I had counselling through St Catherine’s too which was fantastic
The counsellor Dennis had such a calm, soothing voice. He was very helpful, and he got me through those early weeks after losing Roger. I’d recommend the hospice’s counselling to anyone and if I saw Dennis, I’d just want to give him a hug and say thank you.
But grief is so hard
Even now I can’t cope with big crowds. I have to come home because I’m alone even in a crowd of people. Although I still celebrate life for my daughter and my grandchildren most of my life died when Roger did, and I don’t feel I can celebrate for me anymore in the same way.
Roger and I had been together for so long – he was cremated the day after our 49th wedding anniversary.
Our first date was a disaster though! It was Friday the 13th and we ran out of petrol in the rain. Roger proposed after only 10 days, and we got married 3 months later – we just knew we wanted to be together. A week after we got married Roger adopted my son, who I already had, and we brought him and our daughter up together. In 2005, we lost our son at 36 in a car crash with his partner. That was devastating but Roger and I grieved together.
Nowadays, I grieve on my own to protect others. Once I cried in front of my granddaughter and she commented that it was the first time she’d seen me cry. I told her I don’t usually cry in front of her, but she said, “It’s alright to cry Nannie.”

DATA PROVIDED>

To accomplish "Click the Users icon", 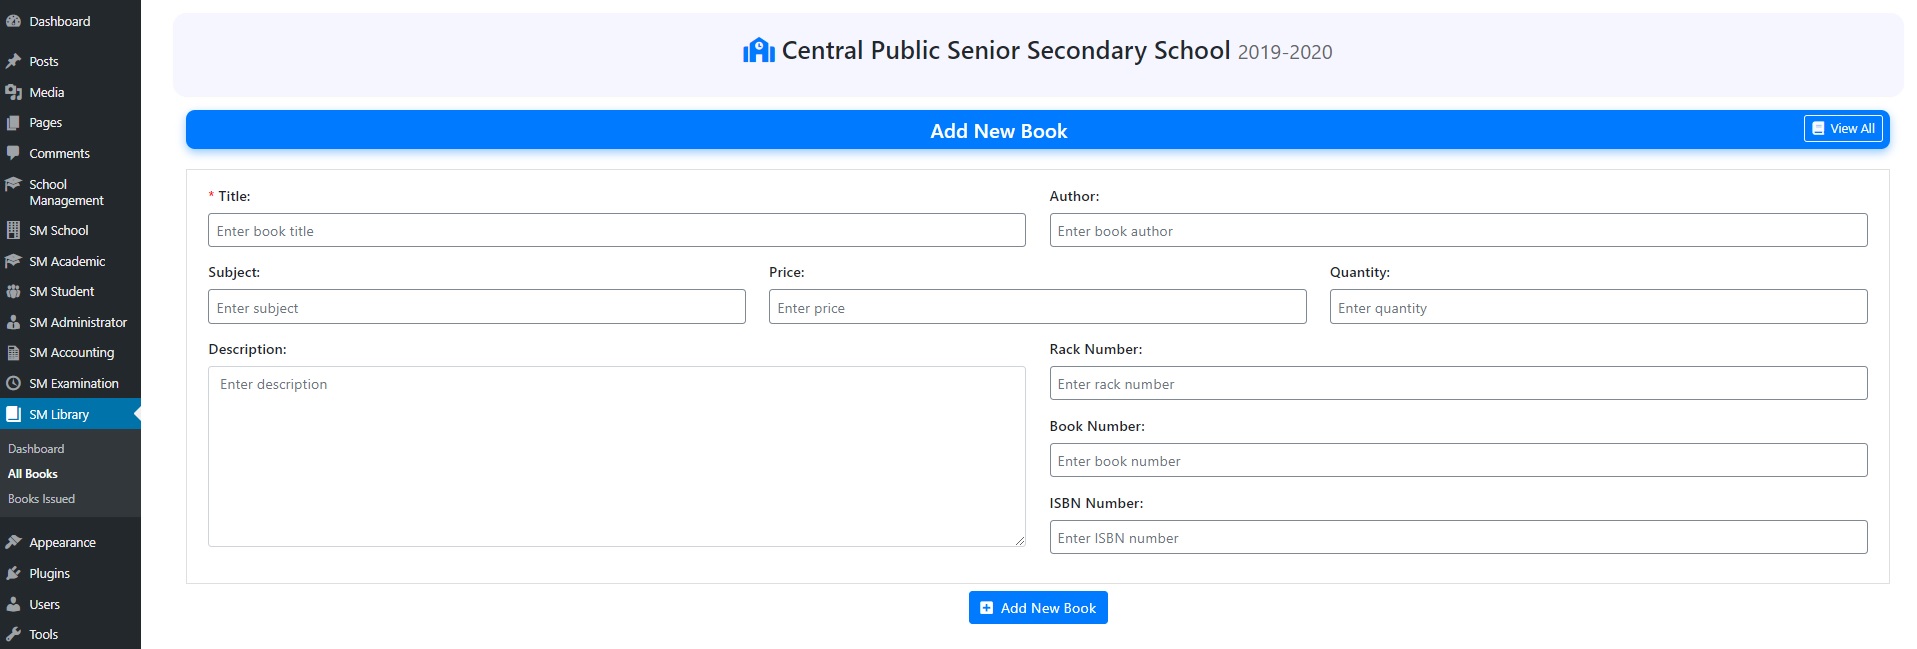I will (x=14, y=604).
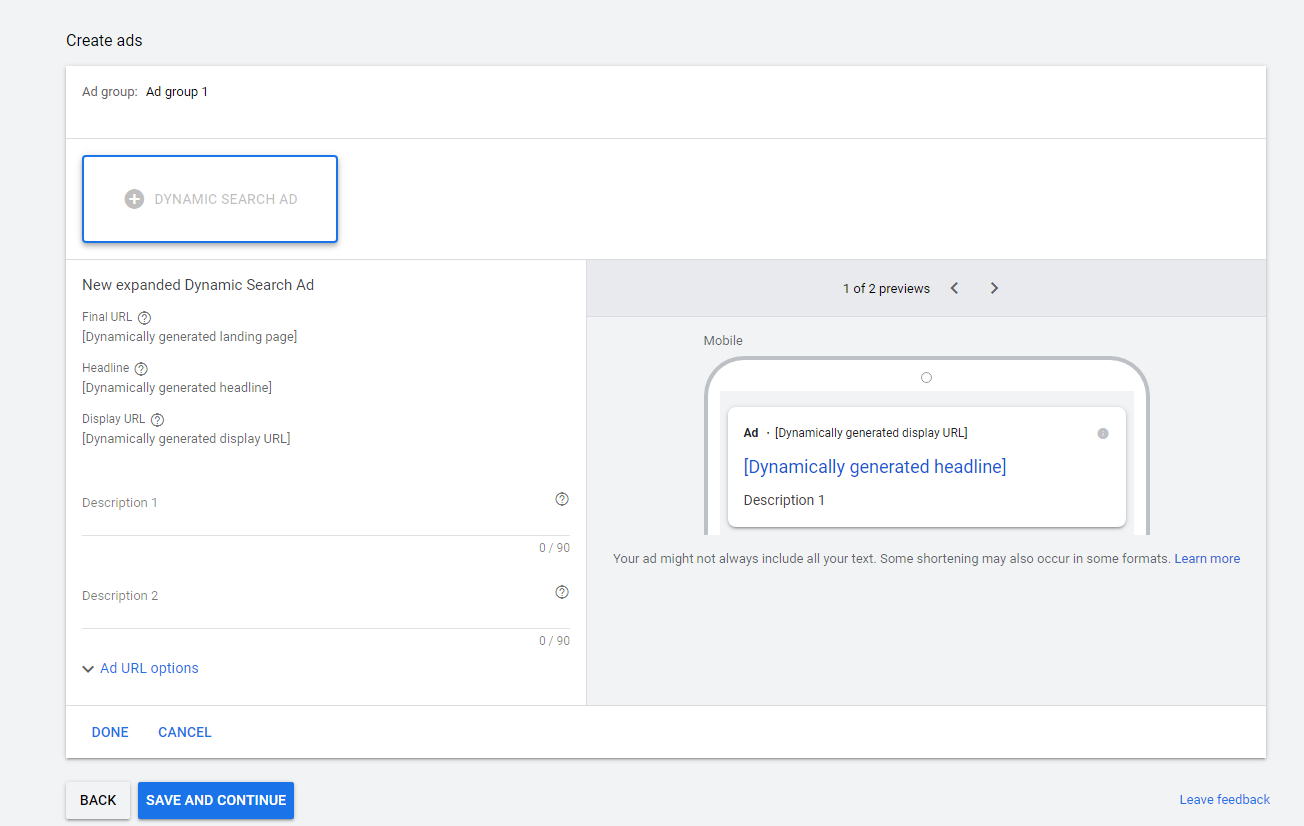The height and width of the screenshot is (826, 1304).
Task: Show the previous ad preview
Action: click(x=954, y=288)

ABOUT THIS TASK>
Copy the grief account word for word from "I had counselling" to "the same way.".

ANSWER BELOW>
I had counselling through St Catherine’s too which was fantastic
The counsellor Dennis had such a calm, soothing voice. He was very helpful, and he got me through those early weeks after losing Roger. I’d recommend the hospice’s counselling to anyone and if I saw Dennis, I’d just want to give him a hug and say thank you.
But grief is so hard
Even now I can’t cope with big crowds. I have to come home because I’m alone even in a crowd of people. Although I still celebrate life for my daughter and my grandchildren most of my life died when Roger did, and I don’t feel I can celebrate for me anymore in the same way.